Provided text:
▬▬▬▬▬▬▬▬▬▬
Clock speed means nothing, its performance at a certain cost vs power usage (another word for cost). Ultimately it's performance vs cost*2 vs density.

Simple though experiment,

CPU A at 1 Thz (physics being ignored for the time being) or 1,000 Ghz
CPU B at 1Ghz

CPU A can process 1 woglet (invited metric of performance) per clock cyle and thus has a performance of 1,000,000,000,000 woglets per second or 1 Twog per second.

CPU B can process 1,000 woglets per cycle and thus has a performance of 1,000,000,000,000 woglets per second or 1 Twog per second.

CPU's A and B cost the same and produce the same thermal output.

CPU B has 100,000% more "IPC" then CPU A.

Both CPU's are functionally identical.

I used big numbers to denote that even large differences, ridiculously earth shattering large, in "IPC" mean absolutely nothing in the grand scheme of things. What matters is the performance you get for the cost of the product. Or rather, the method used to pluck the chicken doesn't matter provided the chicken gets plucked.

Welcome to my world, where we build and compare various engineering solutions that best match our customers needs.

 

[truegenius]

Opps that's what happens when i type and do Math at the same time!

so you need multicore cpu (brain) to stop reseting of a thread 😛

M.A.L.MENTAL wrote
'ipc is the key'
i quote
:lol:

so its a need to replace ipc with ppg (performanbe per gigahertz) based on a standard like c11.5

the thing that matters is
ghz x ppg in less tdp and less price
and for multithreading, multiply that by number of cores (assuming full use of cores)
▬▬▬▬▬▬▬▬▬▬
Collected material:
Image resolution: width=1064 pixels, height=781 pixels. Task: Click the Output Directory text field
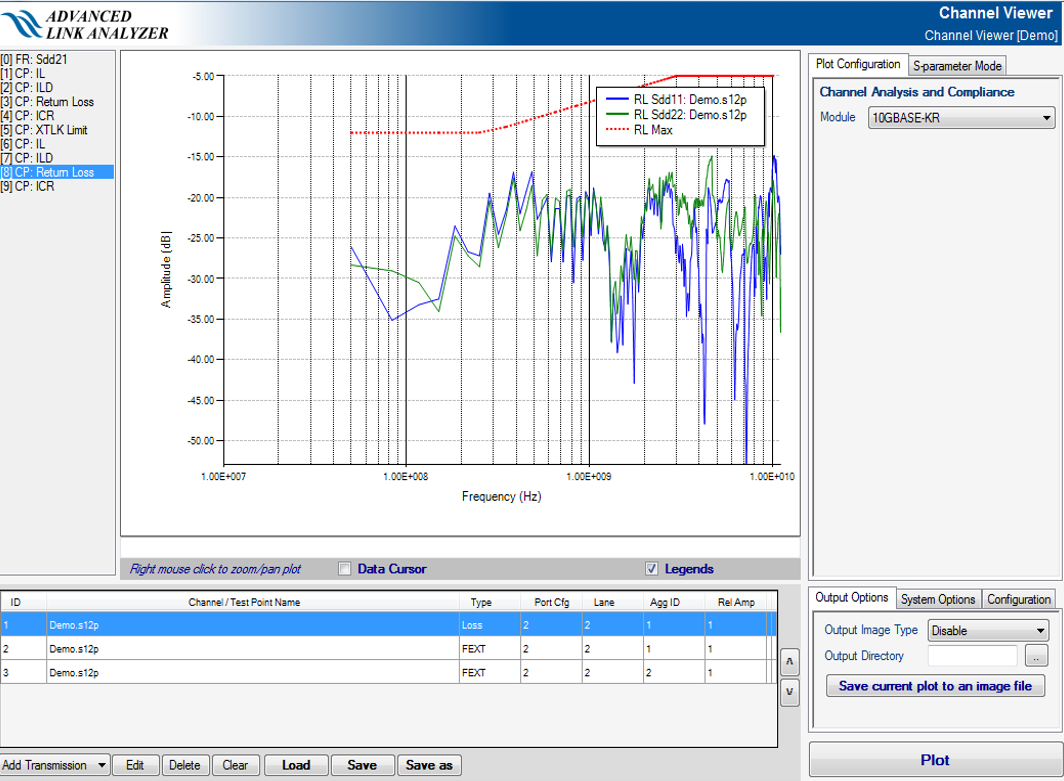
▬▬▬▬▬▬▬▬▬▬
Work to complete:
Reproduce the passage of the forum excerpt on clock speed between "CPU A at 1 Thz" and "then CPU A.", inclusive, substituting "heat output" for "thermal output".

Task answer:
CPU A at 1 Thz (physics being ignored for the time being) or 1,000 Ghz
CPU B at 1Ghz

CPU A can process 1 woglet (invited metric of performance) per clock cyle and thus has a performance of 1,000,000,000,000 woglets per second or 1 Twog per second.

CPU B can process 1,000 woglets per cycle and thus has a performance of 1,000,000,000,000 woglets per second or 1 Twog per second.

CPU's A and B cost the same and produce the same heat output.

CPU B has 100,000% more "IPC" then CPU A.